Information
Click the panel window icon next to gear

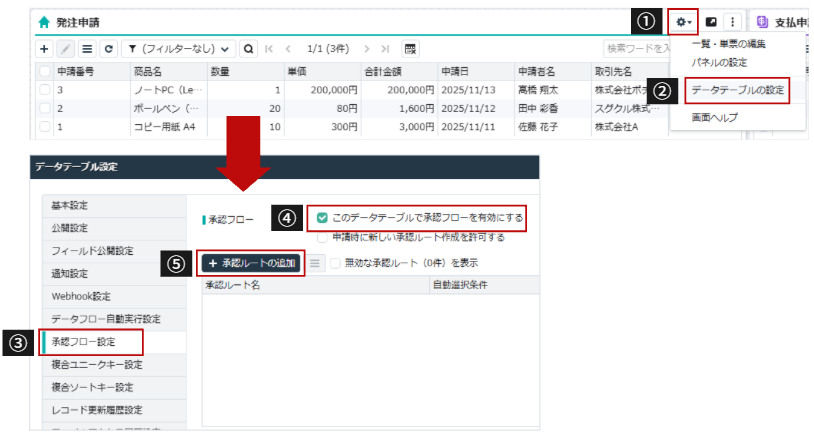tap(711, 21)
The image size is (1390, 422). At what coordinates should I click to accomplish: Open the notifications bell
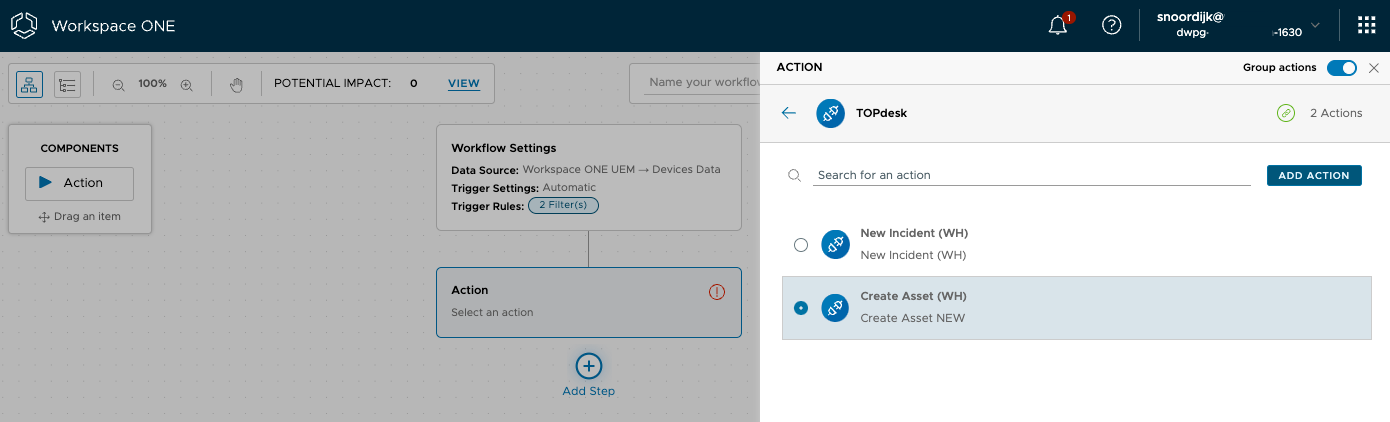(x=1058, y=26)
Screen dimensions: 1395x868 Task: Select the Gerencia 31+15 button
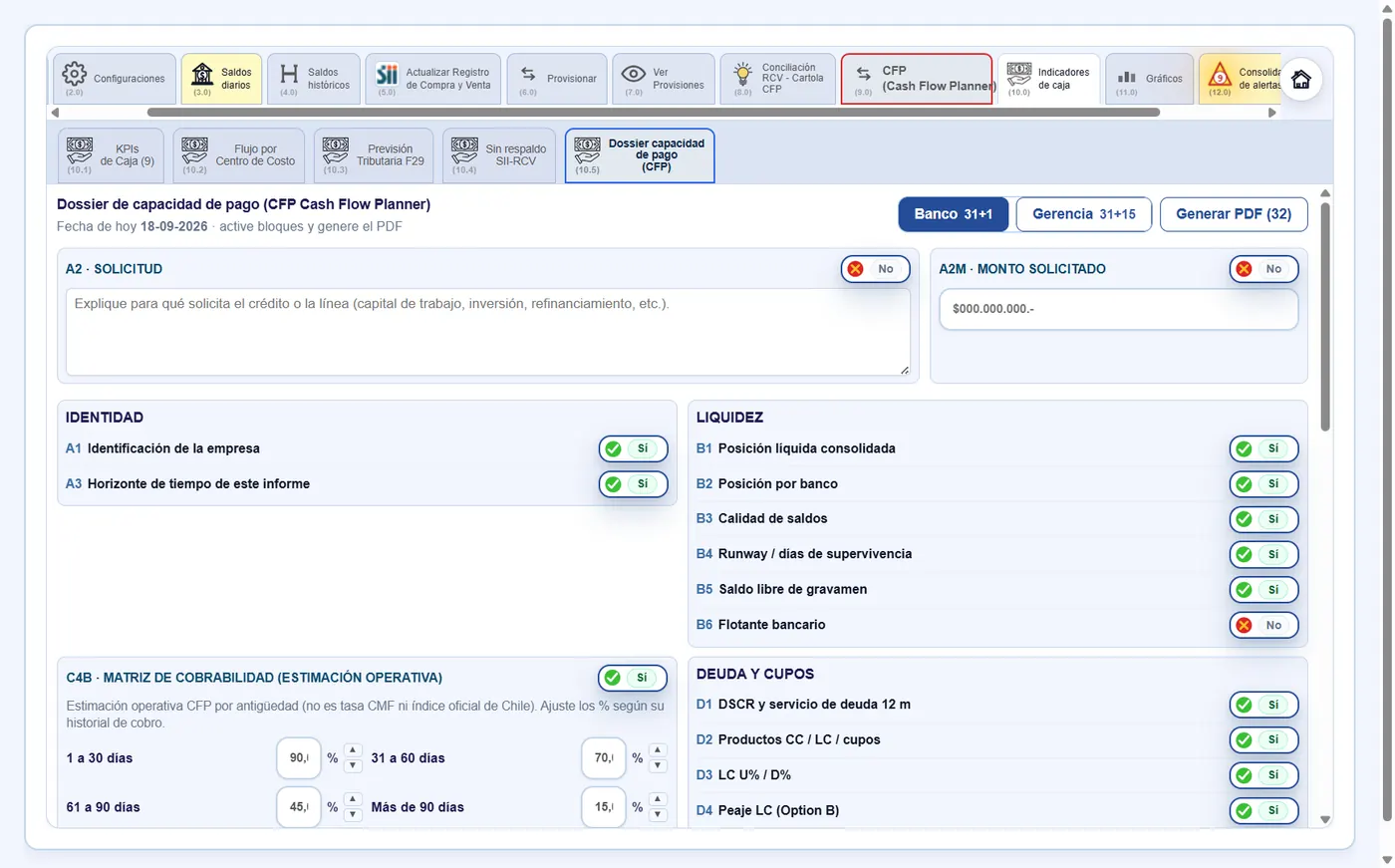pyautogui.click(x=1084, y=214)
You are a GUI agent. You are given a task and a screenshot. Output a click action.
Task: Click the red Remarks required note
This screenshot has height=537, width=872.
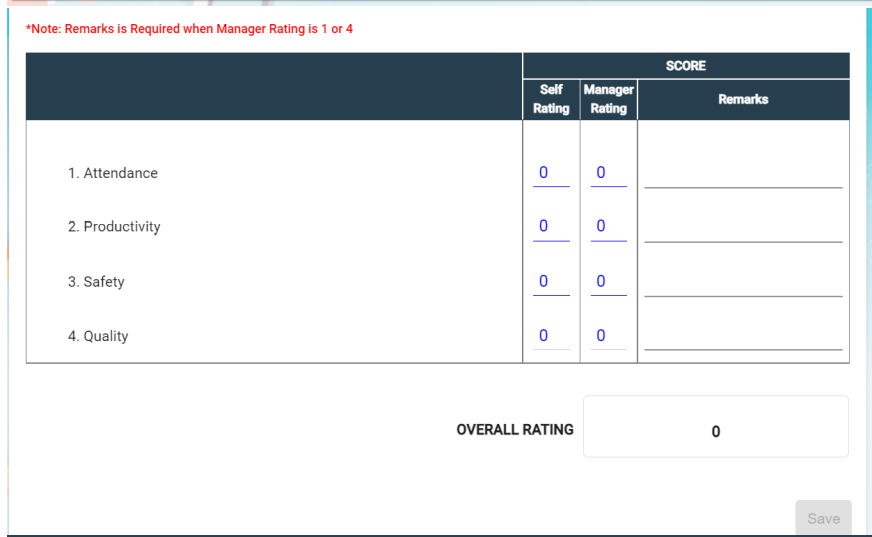tap(189, 29)
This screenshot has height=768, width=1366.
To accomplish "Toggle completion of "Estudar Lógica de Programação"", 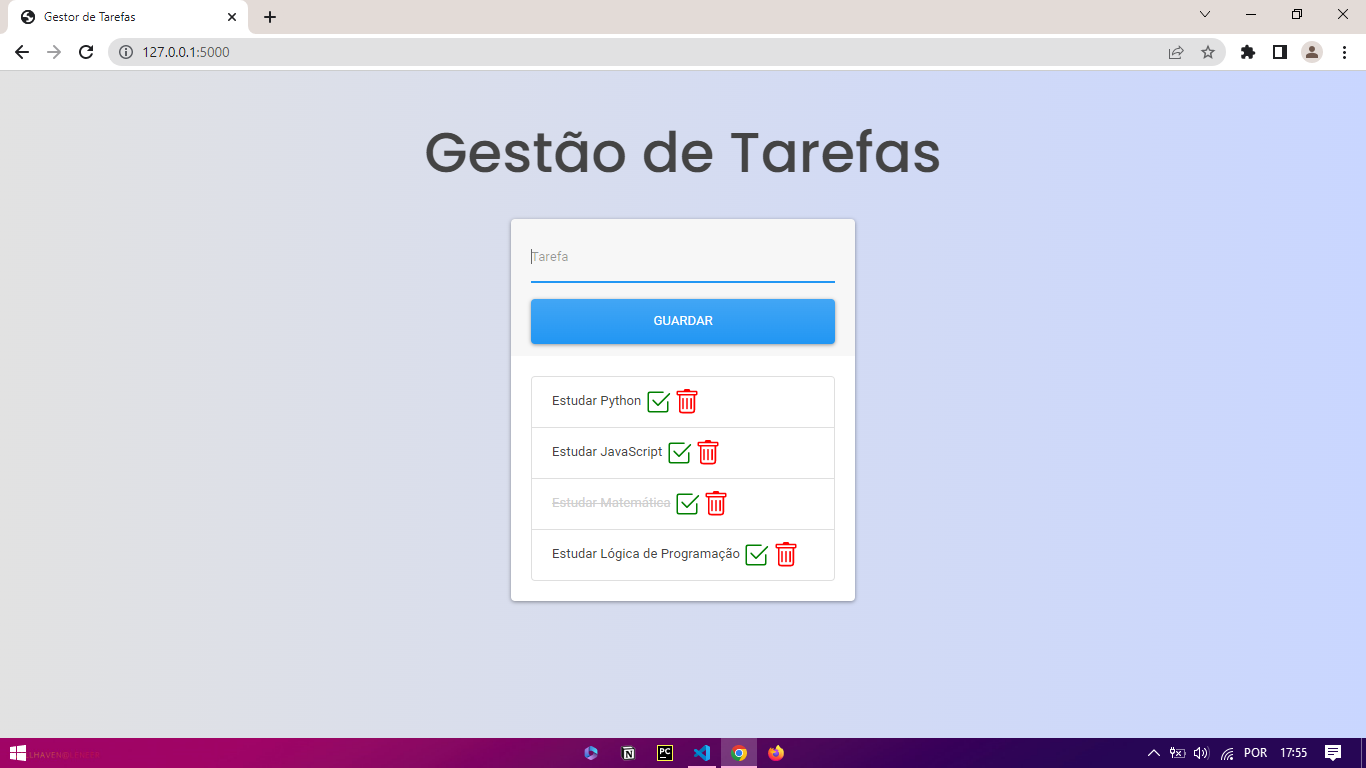I will point(757,554).
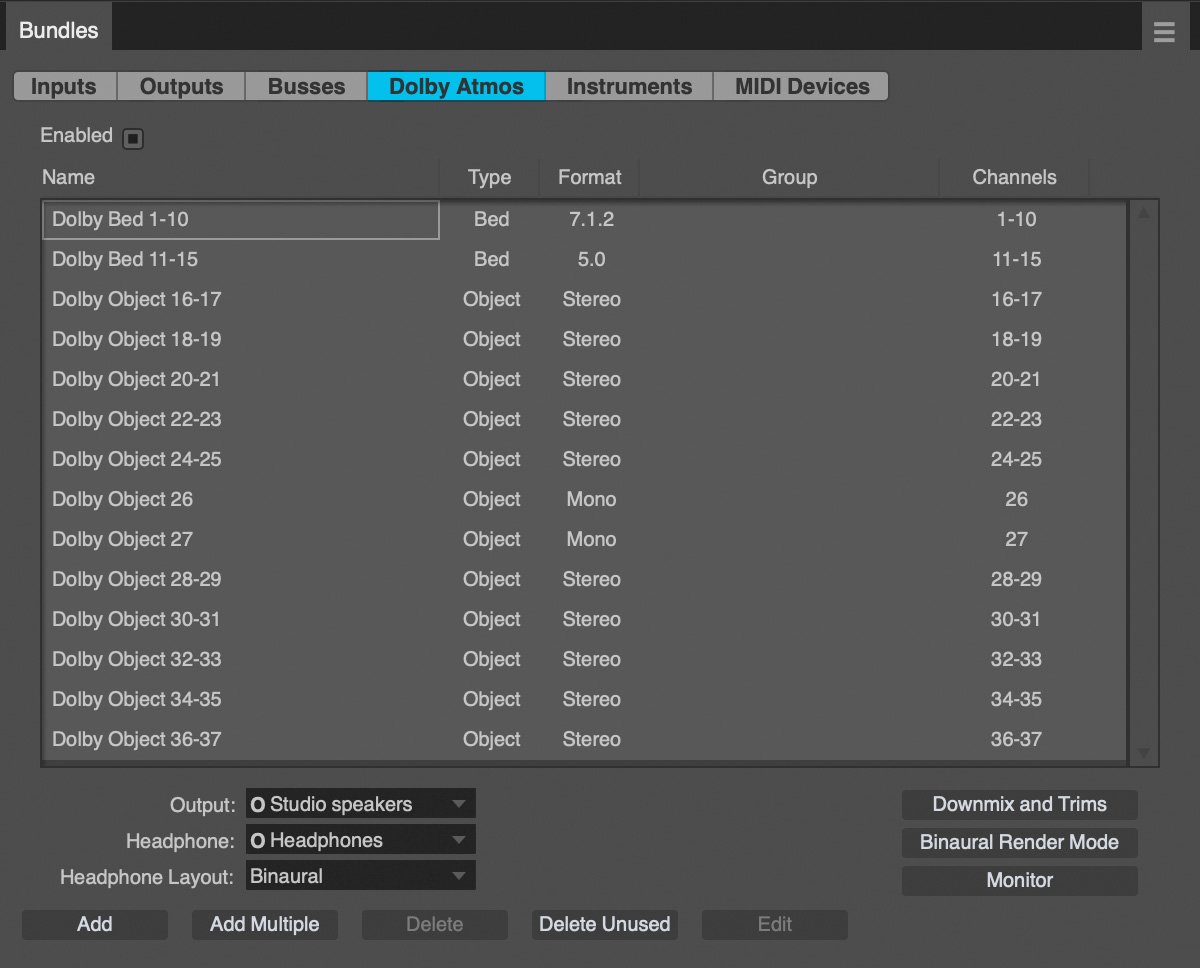Open Binaural Render Mode settings

pos(1020,842)
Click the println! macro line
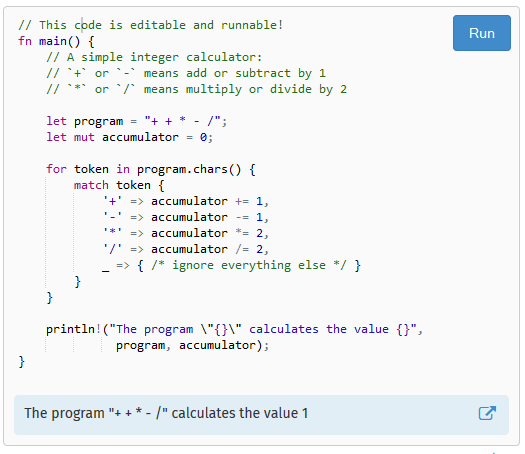 234,329
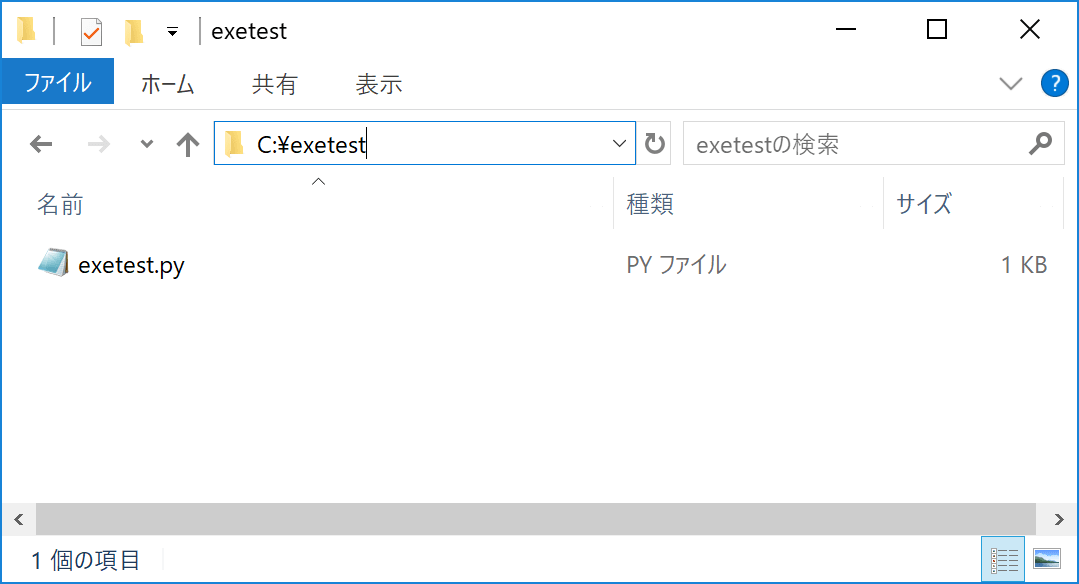
Task: Sort files by 種類 column
Action: click(650, 205)
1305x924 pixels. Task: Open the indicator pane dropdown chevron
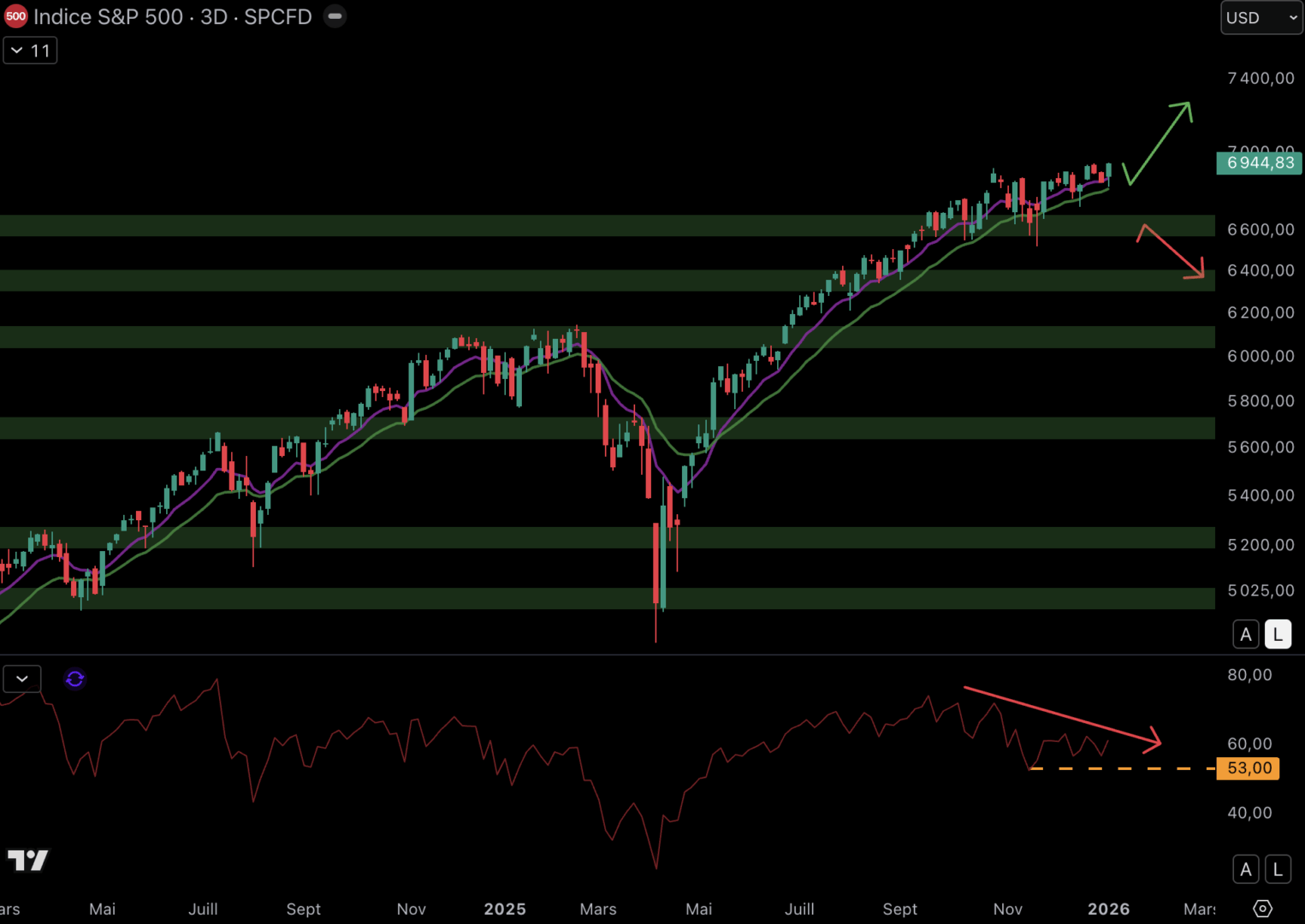21,678
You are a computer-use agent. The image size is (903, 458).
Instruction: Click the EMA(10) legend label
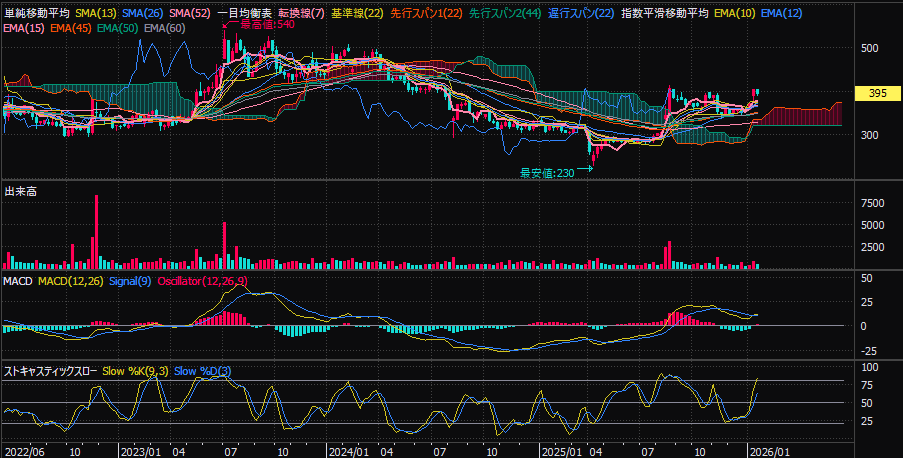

Your assignment
Determine the number of lines in the listing that contain the string "agent". Write that number and nothing else.

Expected answer
2